2011-10-14

Floating-point reference parameters in C++

Today I had some time to verify an idea I have always had: in C++ it is better to avoid unnecessary references when passing double arguments to functions.

The idea to verify this came while I was inspecting some C++ code. One of the functions had a parameter which was declared as double & despite the fact that such parameter was never changed in the function body.
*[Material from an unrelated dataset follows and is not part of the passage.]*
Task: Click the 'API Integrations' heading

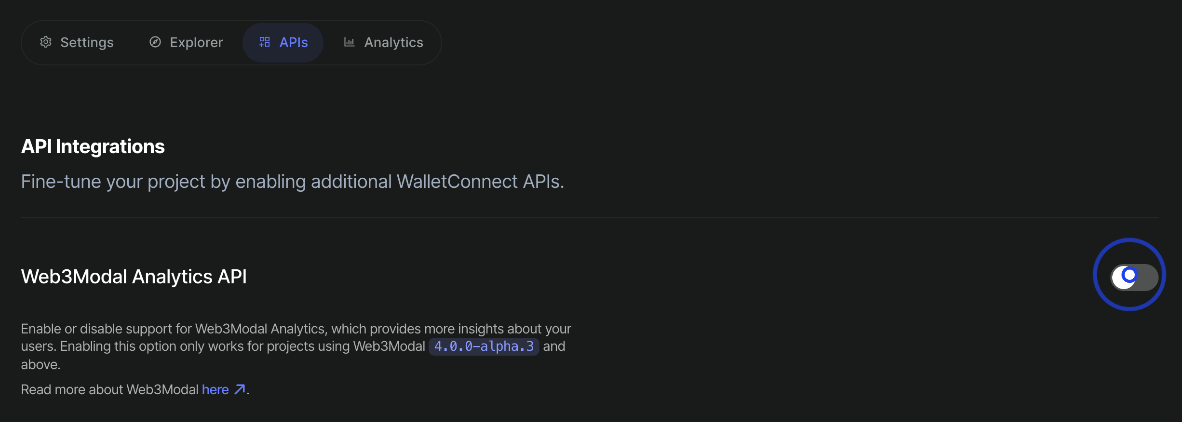Action: [93, 146]
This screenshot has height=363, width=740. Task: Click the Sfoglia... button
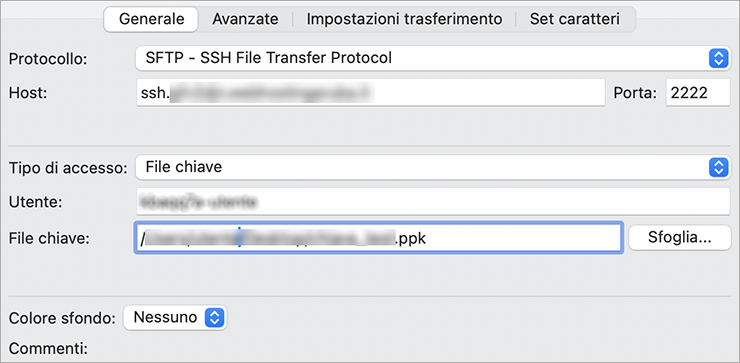point(680,237)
Consider this example:

double
doubleThis(double & x)
{
return x * 2;
}

The problem with the double & lies in the fact that the function receives a pointer to double instead of a double: therefore it has to look for the value pointed by the argument and copy it into a floating-point register:

__Z24doubleThisRd:
pushq %rbp
movq %rsp, %rbp
movq %rdi, -8(%rbp)
movq -8(%rbp), %rax
movsd (%rax), %xmm0 # Put in xmm0 the value pointed by RAX
addsd %xmm0, %xmm0 # Calculate x+x instead of 2x
leave
ret

Had we defined doubleThis with a double parameter (without the & indicating a reference) like this:

double
doubleThis(double x)
{
return x * 2;
}
view raw double.cpp hosted with ❤ by GitHub

then GCC would have produced the following assembly code:

__Z11doubleThisd:
pushq %rbp
movq %rsp, %rbp
movsd %xmm0, -8(%rbp)
movsd -8(%rbp), %xmm0 # Directly copy the parameter into the FP register
addsd %xmm0, %xmm0 # Calculate x+x instead of 2x
leave
ret
view raw double.s hosted with ❤ by GitHub

which is shorter and faster.

In short: avoid using unnecessary references. Apart from the fact that they obfuscate the meaning of the function (a reference parameter indicates that the function is going to alter its contents, while this is not true for doubleThis), depending on the type of the parameter they might also produce slower code.